Finger billiards, sometimes called hand billiards, hand-stroke billiards,[3] digit billiards[2] or digital billiards,[4] is a form of billiards in which a player manipulates the balls with his or her hands directly, instead of with an implement such as a cue stick.[3] The typical method of manipulation in finger billiards is by twisting the ball between the thumb and the middle finger. A finger billiardist normally has the privilege of placing the cue ball in any position he may desire prior to "shooting".[5]
The name finger billiards has sometimes been borrowed and applied to games that involve similar manipulation of round objects such as for the game of Shove-Goat, a game popular in Shakespearean England,[a] which employed a coin with similar properties to an American half dollar;[6] and Carrom, which refers to a family of tabletop games[7] originating in India,[8] which have been described as a cross between "tiddlywinks and snooker"[9] or "marbles and pool".[10]
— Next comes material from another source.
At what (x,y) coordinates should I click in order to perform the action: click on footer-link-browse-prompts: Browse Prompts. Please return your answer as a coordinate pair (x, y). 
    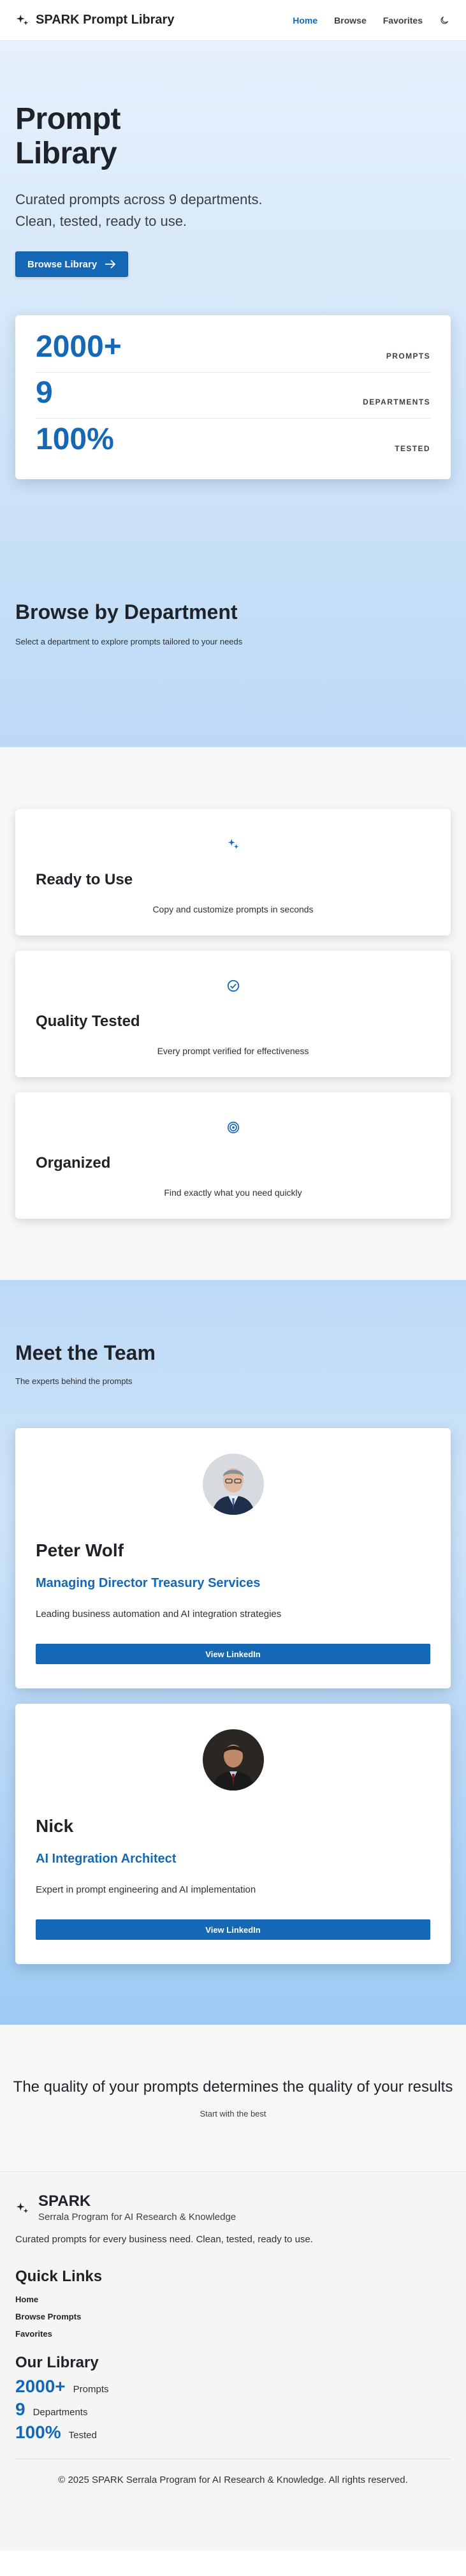
    Looking at the image, I should click on (233, 2316).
Spectacular amounts of spin, and notably side spin (sometimes called english) can be imparted with hand manipulation of billiard balls.[3] In billiard's early days, before the cue tip was invented[3] reportedly by François Mingaud,[11] little spin could be intentionally placed on balls with the tool then predominantly in use, called a mace,[12] which consisted of "a square-fronted box-wood head, attached to a fine ash pole, of some four of five feet in length",[12] nor by the first cues which predated the innovation of of cue chalk, and which had a flat-fronted end, which made slippage without a central hit inescapable.[13] Since finger billiard was practiced for many years prior to the cue tip's invention, it is probable that it the placing of such spin was known through finger billiards long before there was any way to impart it with implements.[3]
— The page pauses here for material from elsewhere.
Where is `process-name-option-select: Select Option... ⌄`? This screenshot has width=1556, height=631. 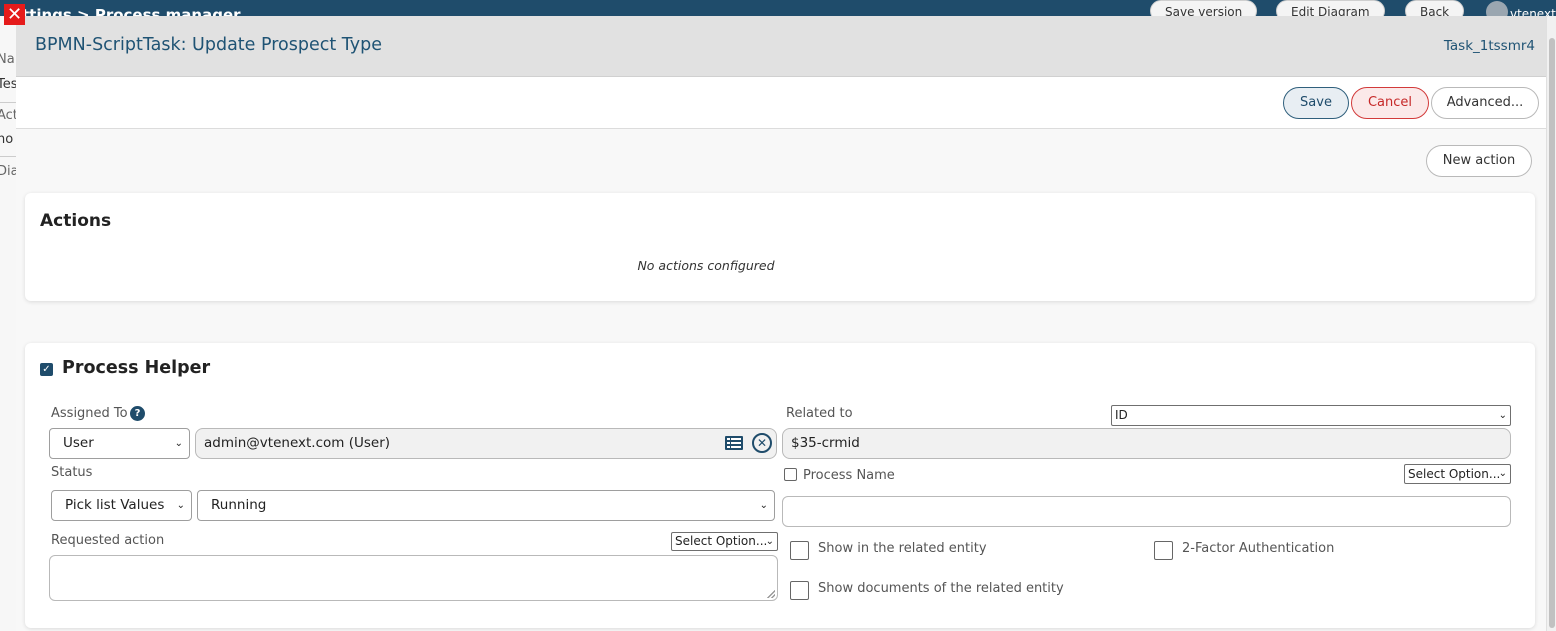
process-name-option-select: Select Option... ⌄ is located at coordinates (1458, 474).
According to the Brooklyn Citizen Almanac, Finger billiards came into professional vogue in or about 1855, and that the principal players in its early years, at least in the United States, were Yank Adams and Louis Shaw.[14] The game never caught on with the masses as a pastime, and was mostly relegated to exhibition and challenge matches by top practitioners. In the realm of exhibition, however, it was a popular attraction.